How to actually decide between cities

  1. 1Industry first. Software → SF, Seattle, Austin. Finance → NYC, Chicago. Biotech → Boston, RTP, San Diego. Consulting → all major metros.
  2. 2Cost of living vs salary ratio. NYC and SF lose to Austin and Chicago on this ratio for most non-finance new grads. Run the numbers (gross to net to rent to disposable income).
  3. 35-year exit options. NYC and SF give the most career optionality. Mid-size cities make it harder to switch industries.
  4. 4Friend network. The honest variable nobody mentions — your social life matters and friends from college concentrate in maybe 4 cities. Go where 3+ of them are if you can.
  5. 5Climate and lifestyle. You'll be there 5+ years. If you hate winters, eliminate Boston, Chicago, NYC. If you hate sprawl, eliminate Atlanta, RTP.

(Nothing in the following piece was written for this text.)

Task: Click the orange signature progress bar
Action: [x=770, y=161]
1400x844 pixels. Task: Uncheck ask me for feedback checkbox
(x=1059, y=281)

How AceNotes fits the new-grad transition

  • Job-search interview prep — case interviews, technical interviews, behavioral STAR stories, all as flashcard decks with AI tutor walkthroughs.
  • Industry certifications — CFA Level 1 prep, CPA, AWS Solutions Architect, PMP. Free study sets covering the major exams.
  • Onboarding learning — drop in your new role's onboarding PDFs (engineering wikis, deal team primers, biotech protocols) and get organized notes plus quizzes in seconds.
  • Continuous learning — convert podcasts and Substack articles to study sets so the learning compounds beyond your daily work.

Free job-search and certification flashcards on AceNotes — every major industry covered.

Get started free

Frequently asked

What's the best city for new tech grads in 2026?+

San Francisco for AI/ML and the highest salary ceiling. Seattle for cloud and large-scale engineering at Amazon and Microsoft. Austin for the best salary-to-cost-of-living ratio. Pick on the type of work, not the city brand.

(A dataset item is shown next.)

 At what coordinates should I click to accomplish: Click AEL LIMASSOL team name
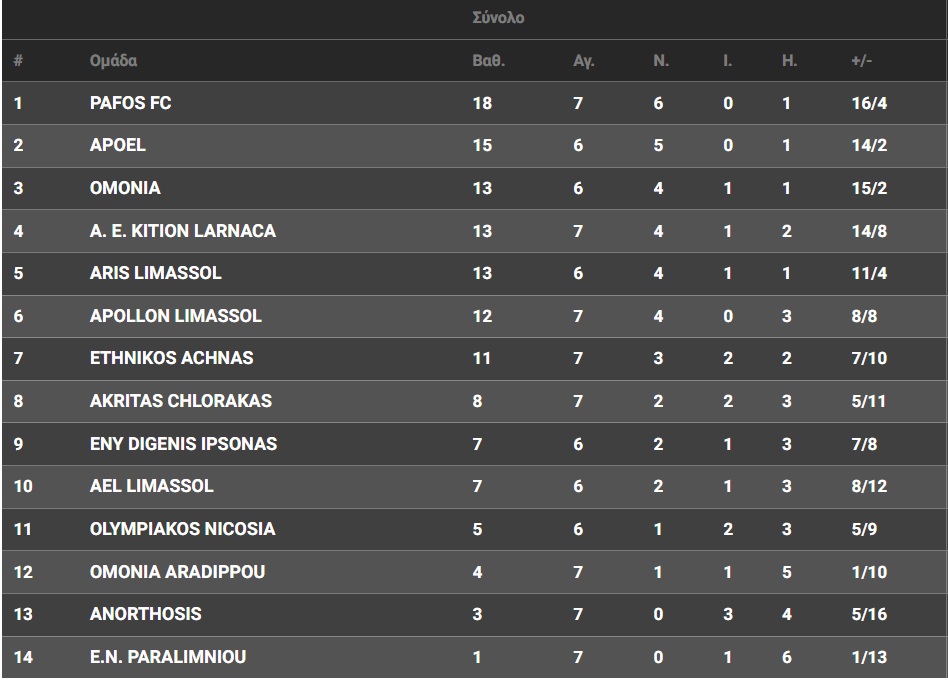151,486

Where do new investment banking analysts live in NYC?+

Most cluster in Murray Hill (10016), East Village (10003), Williamsburg (11211), or Long Island City (11101). Murray Hill is closest to Midtown offices; LIC is the cheapest with a fast subway commute.

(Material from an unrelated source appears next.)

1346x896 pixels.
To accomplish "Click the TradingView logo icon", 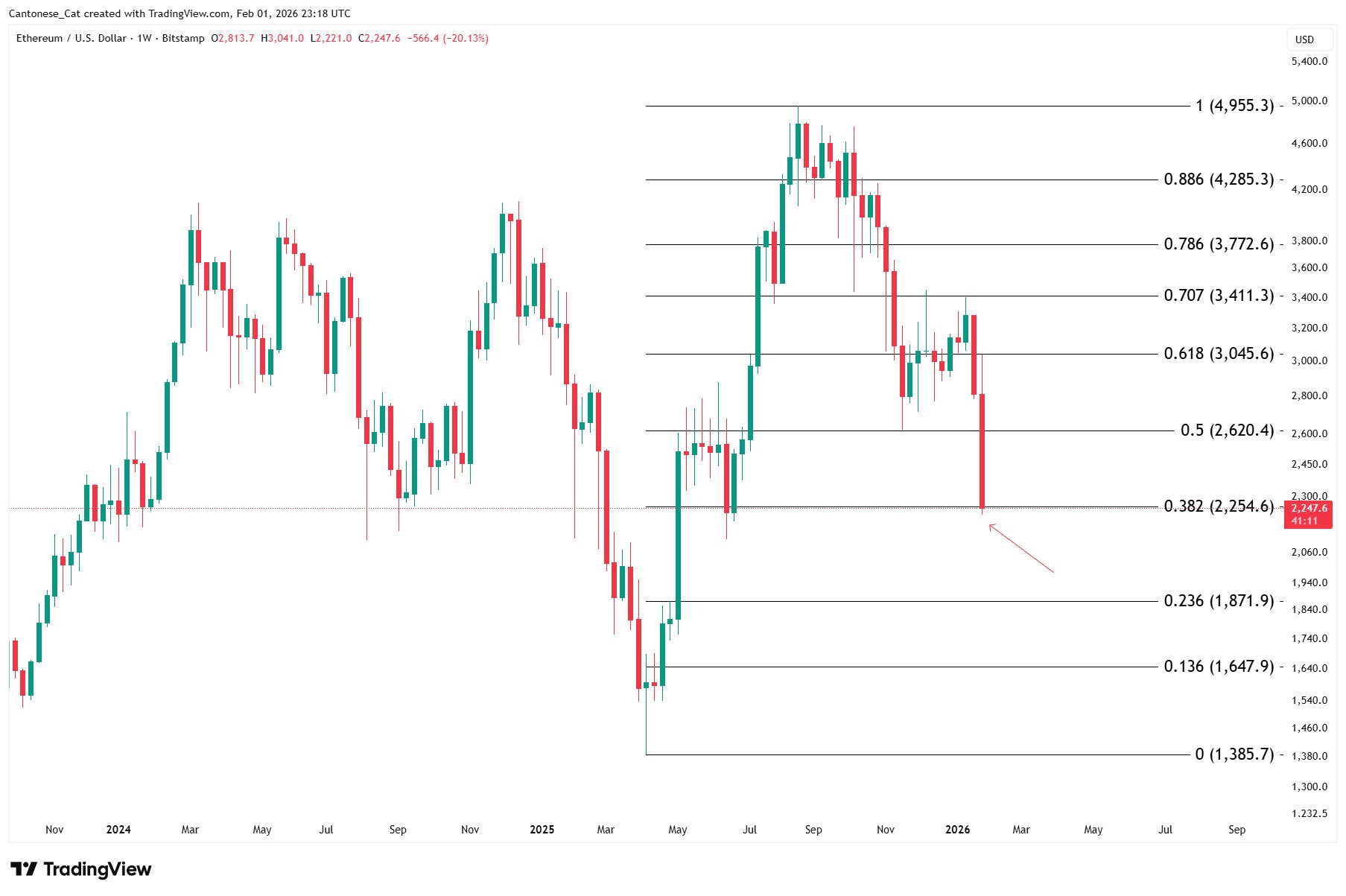I will pyautogui.click(x=24, y=869).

Is Austin still a good city for new grads in 2026?+

Yes. The Tesla, Apple, Google, and Indeed presence is durable. Cost of living has risen but is still meaningfully below SF and NYC for the same tech salary range. No state income tax remains the structural advantage.

What about Miami for tech?+

Miami had a 2021–2023 boom that has cooled. The crypto firms that drove the surge largely left or downsized. Still strong for finance (Citadel relocated meaningful parts of its operation), real estate, and lifestyle — but smaller pure-tech footprint than the eight cities listed above.

Should I move to a Tier-2 city to save money as a new grad?+

Only if you have a clear 5-year career plan that works in that city. Tier-2 cities (Nashville, Indianapolis, Salt Lake City, Charlotte) are great for cost-of-living but limit pivots between industries. Pivot optionality is worth more than $20K of saved rent for most early-career professionals.